Wiring it up with Elasticsearch for the sparse side

Most enterprise environments already have Elasticsearch or OpenSearch running. Use it for your sparse retrieval.

from elasticsearch import Elasticsearch

es = Elasticsearch(["http://localhost:9200"])

def sparse_search(query: str, index: str, top_k: int = 20) -> List[Tuple[str, float]]:
    response = es.search(
        index=index,
        body={
            "query": {
                "multi_match": {
                    "query": query,
                    "fields": ["content^2", "title^3", "metadata.section"],
                    "type": "best_fields"
                }
            },
            "size": top_k
        }
    )
    return [
        (hit["_id"], hit["_score"])
        for hit in response["hits"]["hits"]
    ]

def dense_search(query: str, vectorstore, top_k: int = 20) -> List[Tuple[str, float]]:
    results = vectorstore.similarity_search_with_score(query, k=top_k)
    return [(doc.metadata["doc_id"], score) for doc, score in results]

def hybrid_search(query: str, vectorstore, es_index: str, top_k: int = 10) -> List[str]:
    dense = dense_search(query, vectorstore, top_k=20)
    sparse = sparse_search(query, es_index, top_k=20)
    fused = reciprocal_rank_fusion(dense, sparse)
    return fused[:top_k]

Tuning the weights

The default 50/50 weight split is a reasonable starting point. For query types where exact terminology matters heavily (compliance documents, technical specifications, product names), skew toward sparse. For conceptual queries where paraphrasing is common, skew toward dense.

You can measure this empirically with your evaluation set. Run 50/50, 70/30 dense-heavy, and 30/70 sparse-heavy on the same query set and compare recall at k. The results will tell you where to set the production weights.

In my experience, most enterprise knowledge base deployments benefit from a slight sparse-heavy weighting around 40/60 dense/sparse because enterprise documents tend to use precise technical terminology that benefits from exact matching. Tune to your actual content.

One gotcha

Document IDs need to be consistent between your vector store and your Elasticsearch index. If you use different identifiers in the two systems, the RRF merge will not find overlapping results correctly. Use the source document path or a stable UUID as the canonical identifier and store it in both systems at ingestion time.
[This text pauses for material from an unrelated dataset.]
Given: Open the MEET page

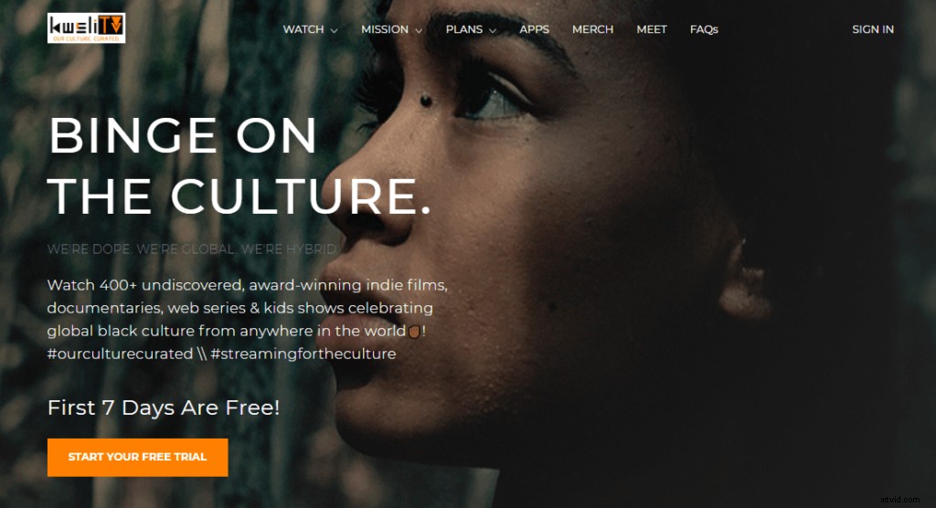Looking at the screenshot, I should coord(651,29).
Hybrid search adds meaningful complexity to your retrieval pipeline. In most enterprise deployments where I have added it to a previously vector-only system, recall at k=5 improved by 15 to 25 percentage points on the evaluation set. For a knowledge base that employees rely on for accurate answers, that improvement is worth the implementation effort.

Top comments (1)

Ahmet Özel • Jun 30

Agree hybrid is usually the right default. One thing I would add from production: hybrid only helps when the BM25 and dense arms fail on different queries, otherwise you pay double for the same recall. It is worth logging which arm actually contributed to the final top-k, because often one is carrying almost everything and the fusion weight is doing nothing. The fusion method also matters more than people expect: RRF is a safe start, but per-query weighting or a small reranker over the union tends to beat a fixed alpha once query types vary. How are you tuning the blend, fixed weights or learned?